Chapter 41
This was starting to feel like a mistake. A very bad mistake.
Elizabeth Conover sat facing Jo across the interview table, her lips in a perpetual half smile, clearly unruffled by any of the questions Jo had asked her. If indeed Elizabeth had once worked for the Agency, then she’d been trained to resist even the harshest of interrogation techniques. No wonder Jo was finding it so difficult to drag the truth out of her. They’d been at this for half an hour, and while Elizabeth had been cordial and seemingly cooperative, she’d denied knowing anything about the identity of the lady in the lake. Jo wondered if Detective Alfond, who was interviewing Arthur Fox in the room next door, was having any better luck.
“Really, Chief Thibodeau,” said Elizabeth. “I have absolutely no idea who those bones belong to. I don’t know why you think I would know anything.”

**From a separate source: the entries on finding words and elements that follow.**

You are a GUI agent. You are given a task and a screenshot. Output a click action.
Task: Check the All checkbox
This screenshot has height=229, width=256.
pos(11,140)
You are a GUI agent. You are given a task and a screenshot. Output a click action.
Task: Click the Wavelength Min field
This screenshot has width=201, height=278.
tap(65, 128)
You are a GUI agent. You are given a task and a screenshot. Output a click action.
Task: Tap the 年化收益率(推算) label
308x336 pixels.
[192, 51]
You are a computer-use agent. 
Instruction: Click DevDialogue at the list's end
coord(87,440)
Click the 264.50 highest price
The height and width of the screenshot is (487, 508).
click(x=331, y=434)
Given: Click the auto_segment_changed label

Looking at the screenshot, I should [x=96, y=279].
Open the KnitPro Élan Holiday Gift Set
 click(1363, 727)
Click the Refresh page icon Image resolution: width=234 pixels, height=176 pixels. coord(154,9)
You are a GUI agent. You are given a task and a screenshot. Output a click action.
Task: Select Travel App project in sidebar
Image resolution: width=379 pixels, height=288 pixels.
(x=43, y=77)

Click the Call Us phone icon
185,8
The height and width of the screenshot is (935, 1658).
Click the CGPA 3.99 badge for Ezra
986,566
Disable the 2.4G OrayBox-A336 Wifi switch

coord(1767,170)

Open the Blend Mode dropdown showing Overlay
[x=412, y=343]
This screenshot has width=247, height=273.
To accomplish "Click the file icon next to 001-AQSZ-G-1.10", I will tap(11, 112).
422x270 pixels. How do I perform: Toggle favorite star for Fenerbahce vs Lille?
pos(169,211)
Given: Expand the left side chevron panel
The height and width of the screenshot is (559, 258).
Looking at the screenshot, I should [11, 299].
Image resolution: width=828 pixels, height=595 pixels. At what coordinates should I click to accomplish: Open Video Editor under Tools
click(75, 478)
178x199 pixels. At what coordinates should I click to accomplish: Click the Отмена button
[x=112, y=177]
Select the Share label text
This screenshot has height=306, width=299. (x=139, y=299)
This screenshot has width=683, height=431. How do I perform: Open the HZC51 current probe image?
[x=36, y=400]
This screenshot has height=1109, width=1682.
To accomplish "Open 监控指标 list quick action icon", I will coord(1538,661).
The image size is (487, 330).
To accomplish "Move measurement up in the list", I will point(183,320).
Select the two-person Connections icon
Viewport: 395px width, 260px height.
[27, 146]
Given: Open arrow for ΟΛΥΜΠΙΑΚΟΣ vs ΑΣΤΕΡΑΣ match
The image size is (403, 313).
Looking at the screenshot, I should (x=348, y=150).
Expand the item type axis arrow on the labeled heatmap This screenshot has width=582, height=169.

“You spend every summer on Maiden Pond.”
“So do any number of other people.”
“In a house that you and your husband have owned since 1968.”
Elizabeth smiled. “To you, that probably seems like the Stone Age.”
“The woman’s bones were found just a few dozen yards offshore from Moonview.”
“It doesn’t mean I know who she was, or how she got there.”
Jo sat for a moment, tapping her fingers on the table. Decided, what the hell, just hit her with it and see how she reacts.
“It’s interesting, that you and your husband came to Purity the same year that Arthur Fox and Dr. and Mrs. Greene did.”
“Is it? Interesting?”
“That’s also the same year that Vivian Stillwater moved here.”
A beat. “Is that so?”
“You know it’s so, Mrs. Conover. Because you were all part of the same team.”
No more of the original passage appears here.